Our study has two limitations. Firstly, MLST was performed only on selected isolates, and secondly, whole-genome sequencing would be valuable addition to this CRISPR-Cas investigation.

5. Conclusions

The absence of CRISPR-Cas systems in clinical K. pneumoniae isolates with bla_OXA-48 suggests a lack of protection in these isolates against bla_OXA-48 acquisition. Conversely, bla_NDM-1 and bla_KPC-2 were more frequently detected in CRISPR-Cas-positive isolates. Our findings highlight a potential dual dynamic of CRISPR-Cas evolution in K. pneumoniae isolates. While the stability of CRISPR arrays in dominant CR K. pneumoniae clonal complexes like ST15 and ST101 potentially points to clonal inheritance, the significant spacer diversity found in CS K. pneumoniae isolates suggests that the CRISPR-Cas system probably remains active in other genetic backgrounds. The compatibility between CRISPR loci composition and dominant clonal complexes like ST14, ST15, and ST101 in CR isolates suggests that CRISPR loci could be valuable tools for subtyping following MLST. However, further research is needed to better understand the relationship between CRISPR-Cas systems, antibiotic resistance, and sequence type distribution.
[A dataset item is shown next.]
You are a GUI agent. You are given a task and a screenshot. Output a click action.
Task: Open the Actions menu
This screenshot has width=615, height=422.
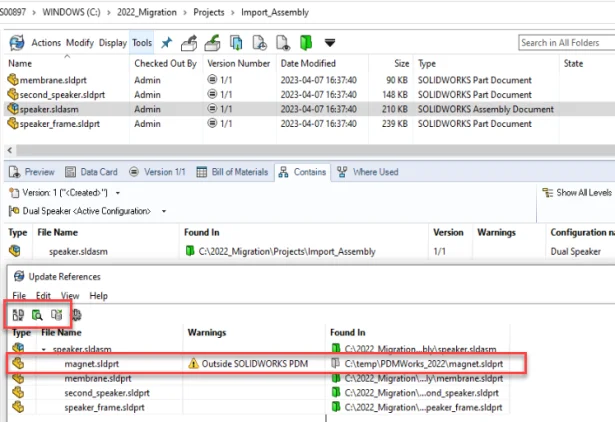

Whole-genome sequencing of a more extensive and diverse collection of carbapenem-susceptible and -resistant isolates, including both CRISPR-Cas-positive and -negative strains, is essential to fully elucidate their role in resistance mechanisms and clonal dissemination. Furthermore, exploring the prevalence of anti-CRISPR proteins in local K. pneumoniae isolates could help explain instances where CRISPR-Cas systems fail to prevent the acquisition of new plasmids.